Steam at `100^(@)C` is passed into `20 g` of water at `10^(@)C` when water acquire a temperature of `80^(@)C`, the mass of water present will be
[Take specific heat of water `= 1 cal g^(-1).^(@) C^(-1)` and latent heat of steam ` = 540 cal g^(-1)`]
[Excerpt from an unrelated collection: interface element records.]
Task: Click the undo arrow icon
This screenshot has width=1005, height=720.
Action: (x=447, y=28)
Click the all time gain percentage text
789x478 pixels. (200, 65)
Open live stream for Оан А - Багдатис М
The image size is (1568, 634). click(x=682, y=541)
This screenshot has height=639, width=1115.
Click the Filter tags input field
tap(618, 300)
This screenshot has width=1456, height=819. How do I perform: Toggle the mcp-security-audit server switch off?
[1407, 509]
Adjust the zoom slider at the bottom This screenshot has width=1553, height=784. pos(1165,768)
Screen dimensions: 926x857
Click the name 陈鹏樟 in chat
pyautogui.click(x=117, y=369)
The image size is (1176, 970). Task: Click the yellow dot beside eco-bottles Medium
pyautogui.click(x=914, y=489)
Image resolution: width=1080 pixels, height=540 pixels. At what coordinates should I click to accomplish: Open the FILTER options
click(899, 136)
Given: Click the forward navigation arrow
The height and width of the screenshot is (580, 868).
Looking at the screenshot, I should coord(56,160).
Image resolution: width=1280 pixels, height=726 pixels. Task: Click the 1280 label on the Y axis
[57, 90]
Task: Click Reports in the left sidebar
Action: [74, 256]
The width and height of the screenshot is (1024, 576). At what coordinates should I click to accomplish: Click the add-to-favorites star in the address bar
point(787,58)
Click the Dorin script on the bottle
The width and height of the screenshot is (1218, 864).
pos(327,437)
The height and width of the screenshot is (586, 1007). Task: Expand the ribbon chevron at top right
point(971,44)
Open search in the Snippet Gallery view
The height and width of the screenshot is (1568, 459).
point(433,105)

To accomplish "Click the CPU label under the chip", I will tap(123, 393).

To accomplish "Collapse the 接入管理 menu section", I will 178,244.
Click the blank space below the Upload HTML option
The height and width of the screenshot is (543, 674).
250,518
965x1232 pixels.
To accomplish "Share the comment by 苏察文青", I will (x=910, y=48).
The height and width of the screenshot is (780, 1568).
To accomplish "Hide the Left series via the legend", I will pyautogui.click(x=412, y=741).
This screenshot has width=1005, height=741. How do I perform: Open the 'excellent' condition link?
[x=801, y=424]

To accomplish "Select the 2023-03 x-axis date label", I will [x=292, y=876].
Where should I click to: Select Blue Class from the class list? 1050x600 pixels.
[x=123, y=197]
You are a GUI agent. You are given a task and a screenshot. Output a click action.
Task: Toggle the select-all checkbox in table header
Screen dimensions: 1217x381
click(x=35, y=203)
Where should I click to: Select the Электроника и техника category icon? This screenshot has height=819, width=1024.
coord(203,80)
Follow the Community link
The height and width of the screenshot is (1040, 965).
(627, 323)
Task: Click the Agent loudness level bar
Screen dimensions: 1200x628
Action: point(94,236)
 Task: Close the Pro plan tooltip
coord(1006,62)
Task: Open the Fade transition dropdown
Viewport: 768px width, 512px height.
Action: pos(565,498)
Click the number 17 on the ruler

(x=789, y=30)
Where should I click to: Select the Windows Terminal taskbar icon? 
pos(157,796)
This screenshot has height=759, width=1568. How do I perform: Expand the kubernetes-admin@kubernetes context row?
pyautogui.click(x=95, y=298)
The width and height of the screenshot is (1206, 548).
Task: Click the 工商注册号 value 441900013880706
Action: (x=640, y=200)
To solve the problem, we need to calculate the mass of steam that condenses into water when it is passed into the existing water. We will use the principle of conservation of energy, where the heat gained by the water is equal to the heat lost by the steam. ### Step-by-Step Solution: 1. **Identify Given Data:** - Mass of water (m_w) = 20 g - Initial temperature of water (T_initial_w) = 10°C - Final temperature of water (T_final) = 80°C - Specific heat of water (c_w) = 1 cal/g°C - Latent heat of steam (L) = 540 cal/g - Initial temperature of steam (T_initial_s) = 100°C 2. **Calculate Heat Gained by Water:** The heat gained by the water (Q_gained) can be calculated using the formula: \[ Q_{\text{gained}} = m_w \cdot c_w \cdot (T_{\text{final}} - T_{\text{initial}_w}) \] Substituting the values: \[ Q_{\text{gained}} = 20 \, \text{g} \cdot 1 \, \text{cal/g°C} \cdot (80°C - 10°C) \] \[ Q_{\text{gained}} = 20 \cdot 1 \cdot 70 = 1400 \, \text{cal} \] 3. **Calculate Heat Lost by Steam:** The heat lost by the steam (Q_lost) consists of two parts: the heat released when steam condenses into water and the heat released when the water formed from steam cools down to the final temperature. - Let m_s be the mass of steam condensed. - The heat lost by steam when it condenses: \[ Q_{\text{lost, condensation}} = m_s \cdot L \] - The heat lost when the water from steam cools from 100°C to 80°C: \[ Q_{\text{lost, cooling}} = m_s \cdot c_w \cdot (T_{\text{initial}_s} - T_{\text{final}}) \] Combining both: \[ Q_{\text{lost}} = m_s \cdot L + m_s \cdot c_w \cdot (100°C - 80°C) \] \[ Q_{\text{lost}} = m_s \cdot 540 + m_s \cdot 1 \cdot 20 \] \[ Q_{\text{lost}} = m_s \cdot (540 + 20) = m_s \cdot 560 \] 4. **Set Heat Gained Equal to Heat Lost:** According to the principle of conservation of energy: \[ Q_{\text{gained}} = Q_{\text{lost}} \] Thus, \[ 1400 = m_s \cdot 560 \] 5. **Solve for m_s:** \[ m_s = \frac{1400}{560} = 2.5 \, \text{g} \] 6. **Calculate Total Mass of Water:** The total mass of water after steam condenses: \[ \text{Total mass of water} = \text{mass of existing water} + \text{mass of steam condensed} \] \[ \text{Total mass of water} = 20 \, \text{g} + 2.5 \, \text{g} = 22.5 \, \text{g} \] ### Final Answer: The mass of water present will be **22.5 g**.